Now, this remaining defect 78 and pinhole defect 76 are repaired. Remaining defect 78 is repaired by a laser blow repairing apparatus using a YAG laser 82, such as is used in the conventional photomask.
Another method for removing the remaining defect is by gas-assist etching using an FIB (Focused Ion Beam).
As to repairing of pinhole defect 76, the pinhole defect is filled with a carbon-type film 80 by FIB assist deposition using an aromatic-type gas, as is generally used in the conventional photomask. The FIB assist deposition can make the process easier and reduce the repairing cost.
Since carbon-type film 80 on the phase shift mask repaired as described above is not peeled off even during cleaning conducted in the later step, a favorable phase shift mask can be obtained.
However, there is a problem in the above-described conventional technique as below.
FIG. 30 is a plan view of a phase shift mask 84 of attenuation type wherein a phase shifter portion 86 and a light transmitting portion 88 are included.
Also, there are provided a pinhole defect 90 generated only in a region of phase shifter portion 86 and a pinhole defect 92 formed in the vicinity of a boundary between light transmitting portion 88 and phase shifter portion 86.
In the following, how these pinhole defects 90 and 92 are repaired will be described. As to pinhole defect 90, carbon-type film 80 is usually used, as shown in FIG. 29.
On the contrary, in the case of repairing of pinhole defect 92, a transmittance of exposure light in this region should be considered.
For example, with reference to FIG. 31, the case where pinhole defect 92 is repaired by filling with carbon-type film 94 by the FIB assist deposition will be discussed.
If exposure is carried out normally by using a phase shift mask including light transmitting portion 88 and phase shifter portion 86 without any pinhole defect 92, then a complete circular pattern 98 is formed in a positive resist film 96 after etching, as shown in FIG. 32. The light intensity of exposure light on the resist film taken along a line A--A and a line B--B are plotted in FIGS. 34 and 35, respectively.
On the contrary, if the phase shift mask in which defects are repaired as shown in FIG. 31 is exposed, an asymmetric pattern 100 is formed in resist film 96, as shown in FIG. 33. The light intensity of the exposure light on the resist film taken along a line C--C and a line D--D are plotted in FIGS. 34 and 35, respectively.
With reference to FIGS. 34 and 35, when the normal resist pattern is formed as shown in FIG. 32, the light intensity on resist film is symmetric about a central axis L, as represented by solid lines a and b. On the contrary, the light intensity on resist film of the pattern shown in FIG. 33 has an oval pattern in which light intensity profile is expanded outwardly as shown by a dotted line c.

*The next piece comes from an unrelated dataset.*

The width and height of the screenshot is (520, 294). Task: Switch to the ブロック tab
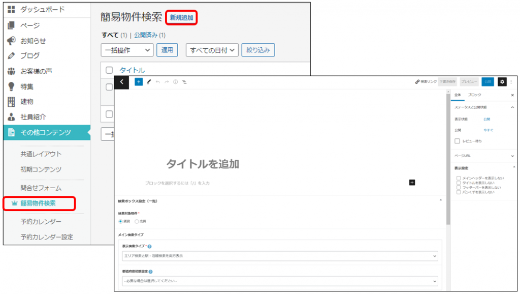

The reason for this is that since an opaque carbon-type film is formed in the vicinity of the boundary between the light transmitting portion and the phase shifter portion, such a boundary portion does not serve as a phase shift mask, whereby the same event as is described in photomask 30 shown in FIG. 24 is generated.
Thus, in view of a strong need for miniaturization of a semiconductor apparatus, if a dimensional error is generated in a pattern of the resist film, there are provided disadvantages such as electrical variation in a memory portion of a semiconductor memory device, insufficient contact of bit lines, and short circuit due to insufficient alignment margin.
Also, if a pinhole defect 106 generated in a phase shifter portion 102 of a phase shift pattern formed by lines and spaces of a light transmitting portion 104 and a phase shifter portion 102 is repaired with a carbon-type film 108 as shown in FIG. 36, a portion 114 in which the pattern 110 is thinned is generated as can be seen in pattern 110 of the resist film in FIG. 37.
If an interconnection layer or the like is patterned with such a resist film, the resulting interconnection layer includes a thinner portion. Therefore, disadvantages such as resistance increase and disconnection in that portion are incurred, thus greatly deteriorating the performance of semiconductor device.